You must determine whether or not a WFF is a tautology.
Input
Input consists of several test cases. Each test case is a single line containing a WFF with no more than 100 symbols. A line containing 0 follows the last case.
Output
For each test case, output a line containing tautology or not as appropriate.
Sample Input
ApNp ApNq 0Sample Output
tautology not
题意:K A N C E为运算符,数值p q r s t为true或false, 运算符的优先级相同。给你一个表达式,问是否恒为真。

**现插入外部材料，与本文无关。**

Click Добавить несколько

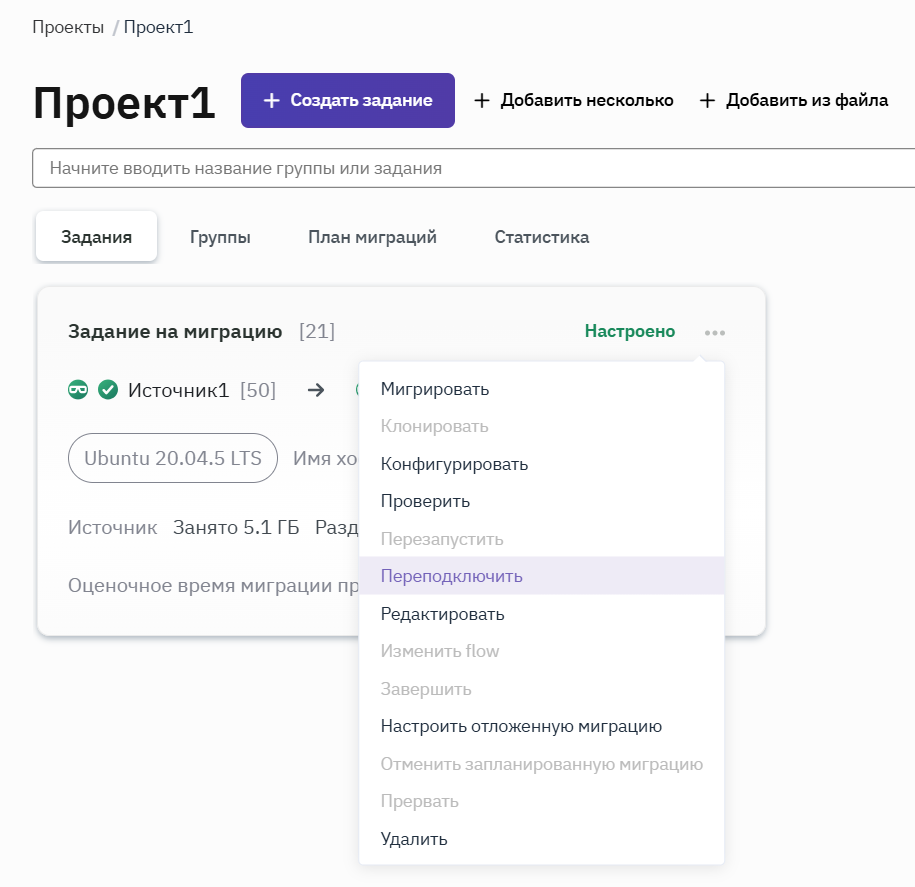(574, 100)
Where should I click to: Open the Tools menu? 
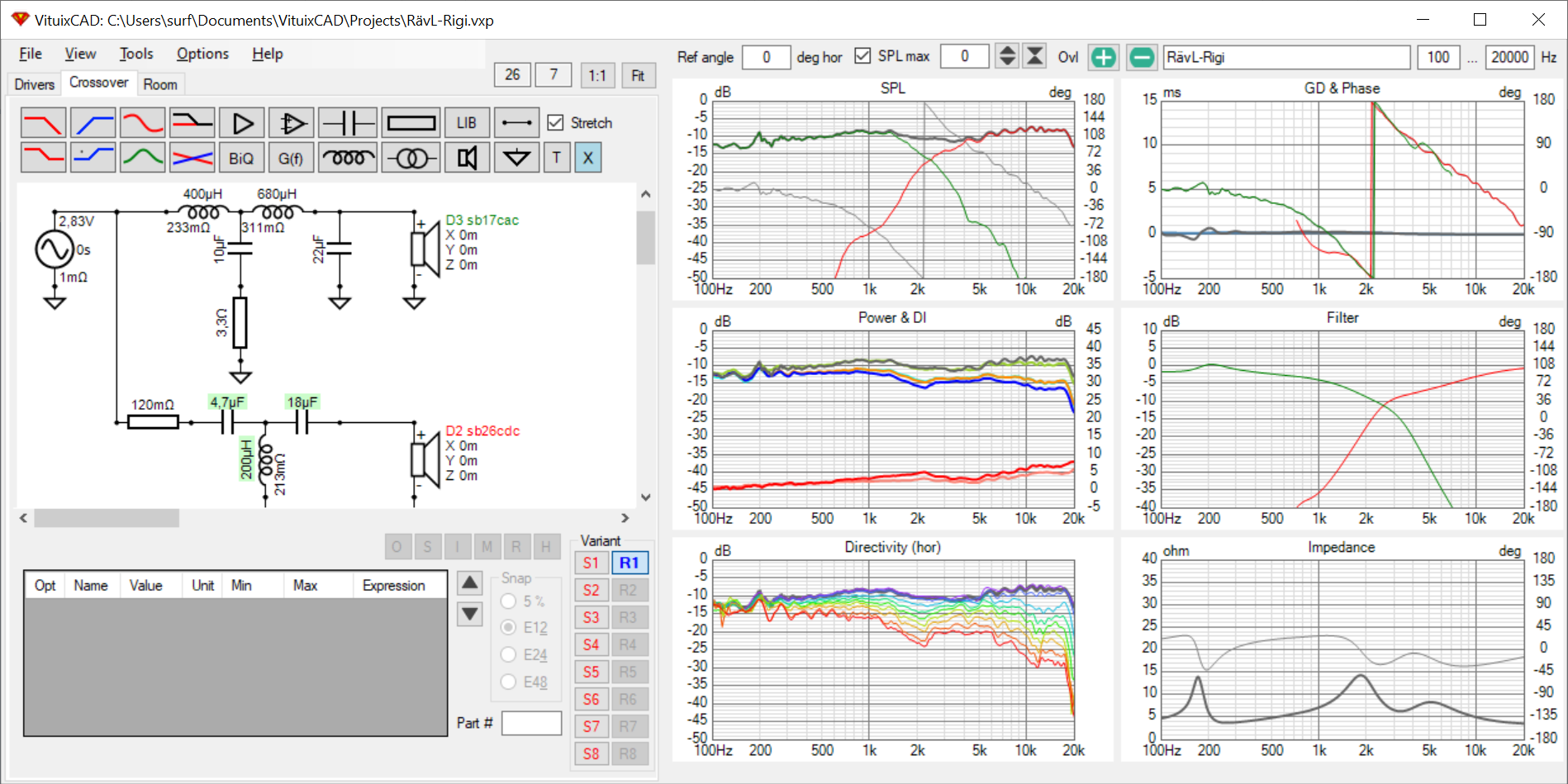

解题思路:从后到前遍历表达式,遇到数值则将其入栈,遇到运算符则从栈中取出数值,经运算后再将新的数值存入栈。最后栈中剩下的唯一的数字即为表达式的值。因为p q r s t 的数值不确定,有32中可能组合,因此我用了32个栈来分别存,只要最后一个栈中最后剩下的布尔数的值为false,那么表达式就不恒为真。
ACCode:
#include <iostream>
#include <cstdio>
#include <cstring>
#include <stack>
using namespace std;
bool get(int num,char ch)
{
//p q r s t
//32种数字组合
switch (ch) {
case 'p': return bool(num & 1);
case 'q': return bool(num & 2);
case 'r': return bool(num & 4);
case 's': return bool(num & 8);
case 't': return bool(num & 16);
}
}
int main()
{
char str[105];
stack<bool > num[32];
stack<char > op;
while(~scanf("%s",str) && str[0] != '0') {
for(int k=0;k<32;k++)
while(!num[k].empty()) num[k].pop();
while(!op.empty()) op.pop();
int len = strlen(str)-1;
bool t1,t2;
for(int i=len;i>=0;i--) {
if(str[i] > 'Z') {
for(int k=0;k<32;k++)
num[k].push(get(k,str[i]));
}
else {
if(str[i] == 'K') {
for(int k=0;k<32;k++) {
t1 = num[k].top();
num[k].pop();
t2 = num[k].top();
num[k].pop();
num[k].push(t1 && t2);
}
}
else if(str[i] == 'A'){
for(int k=0;k<32;k++) {
t1 = num[k].top();
num[k].pop();
t2 = num[k].top();
num[k].pop();
num[k].push(t1 || t2);
}
}
else if(str[i] == 'N') {
for(int k=0;k<32;k++) {
t1 = num[k].top();
num[k].pop();
num[k].push(!t1);
}
}
else if(str[i] == 'C') {
for(int k=0;k<32;k++) {
t1 = num[k].top();
num[k].pop();
t2 = num[k].top();
num[k].pop();
if(t1 && !t2) num[k].push(false);
else num[k].push(true);
}
}
else {
for(int k=0;k<32;k++) {
t1 = num[k].top();
num[k].pop();
t2 = num[k].top();
num[k].pop();
num[k].push(t1 == t2);
}
}
}
}
int k;
for(k=0;k<32;k++) {
if(!num[k].top()) {
printf("not\n");
break;
}
}
if(k == 32)
printf("tautology\n");
}
}